And when Danny needs anything at all, you can count on the ole’ Sargent Major to report for duty and stand a post. It’s hard, it’s challenging, and it’s exhausting. He knows it’s not just his duty, but to Rick it’s also a privilege and honor.

Rick made a commitment. They have a lifetime bond together. One thing I know is that God destined them, along with the rest of the family, to be together. He was called and chosen. And he’s committed.

By the way Rick’s older daughter just graduated high school and will continue her passion for gymnastics in college.

We’re losing the special needs dads these days. Over 80% of our children with special needs are being raised by single female caregivers today. Often it’s because the man can’t handle it, or refuses to handle it. Too often the dads seem to just walk away from it all. Some would call it going AWOL. I call it desertion.

It’s not in the ole’ Sargent’s vocabulary. The thought wouldn’t even cross his mind.
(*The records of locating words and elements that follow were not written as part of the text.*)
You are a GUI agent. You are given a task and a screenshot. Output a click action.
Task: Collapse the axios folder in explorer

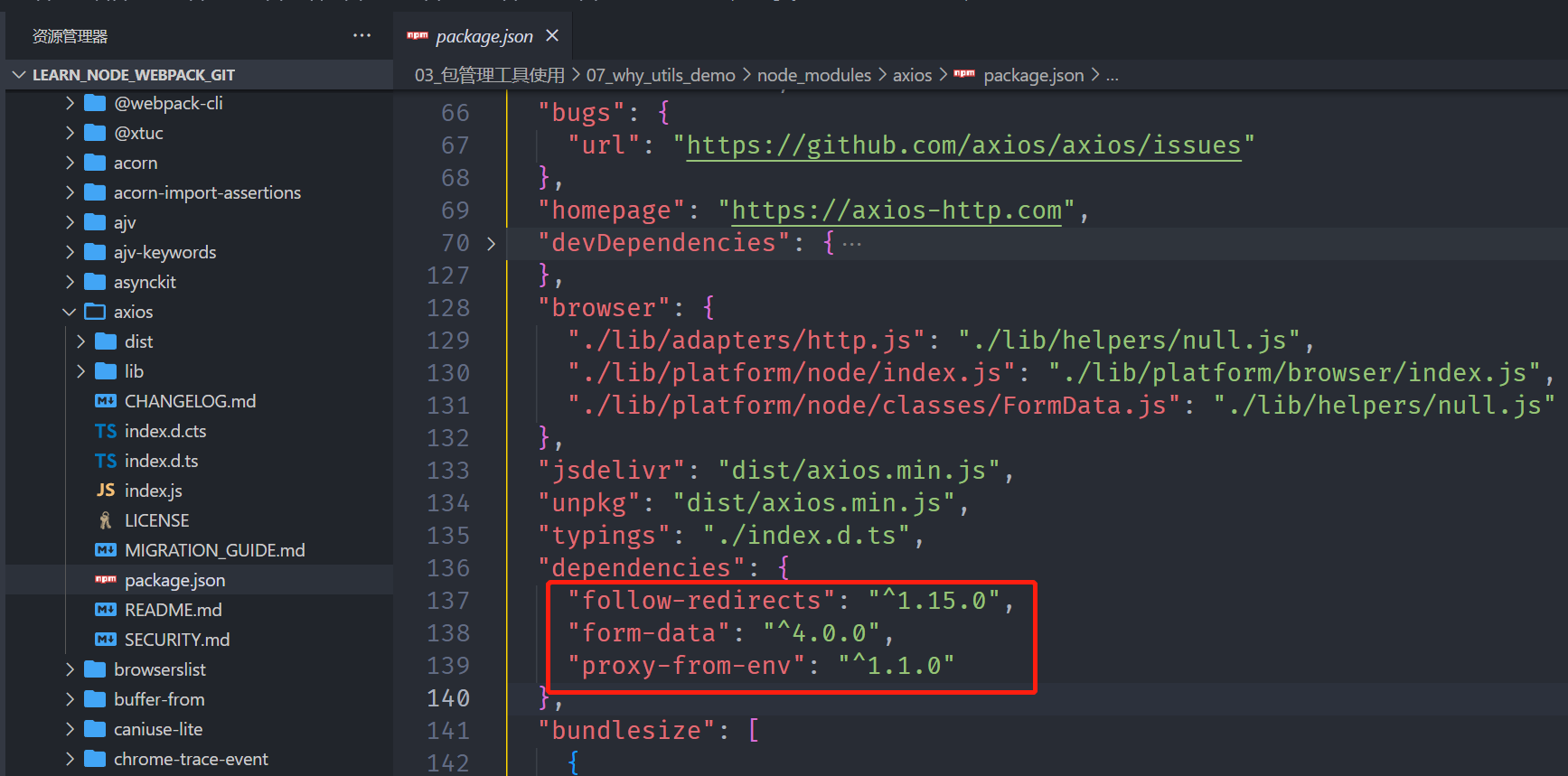(x=70, y=312)
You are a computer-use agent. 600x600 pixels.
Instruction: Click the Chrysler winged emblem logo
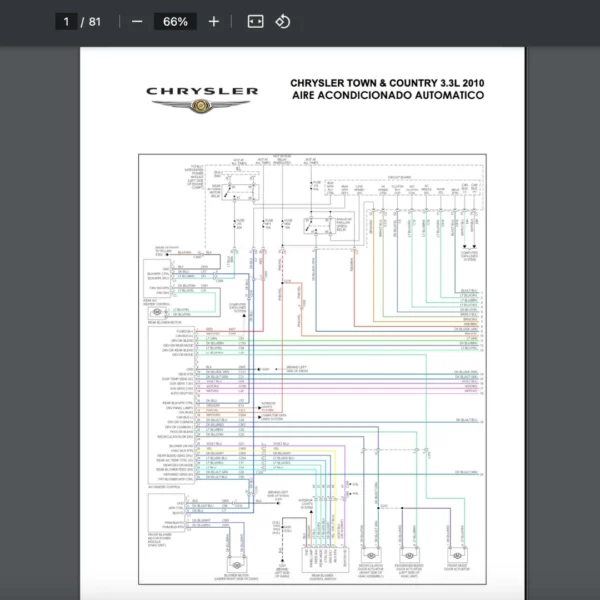pos(203,105)
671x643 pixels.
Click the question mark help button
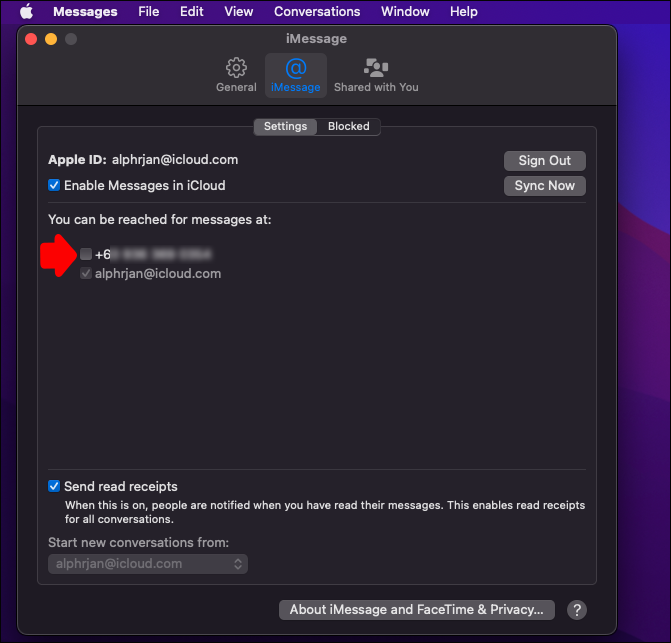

I’m on a crusade to get more dads to step up, get engaged, and recognize their calling.

I’m on a crusade to get dads to fight for their kids, become involved, and engaged, and be willing to lay down their own lives and dreams for their families and special needs children

I guess you can say, “I’m looking for a few good men.”

Maybe I need to find more Master Sargents.

Shake the hand of a veteran this weekend, and say thank you like you really mean it.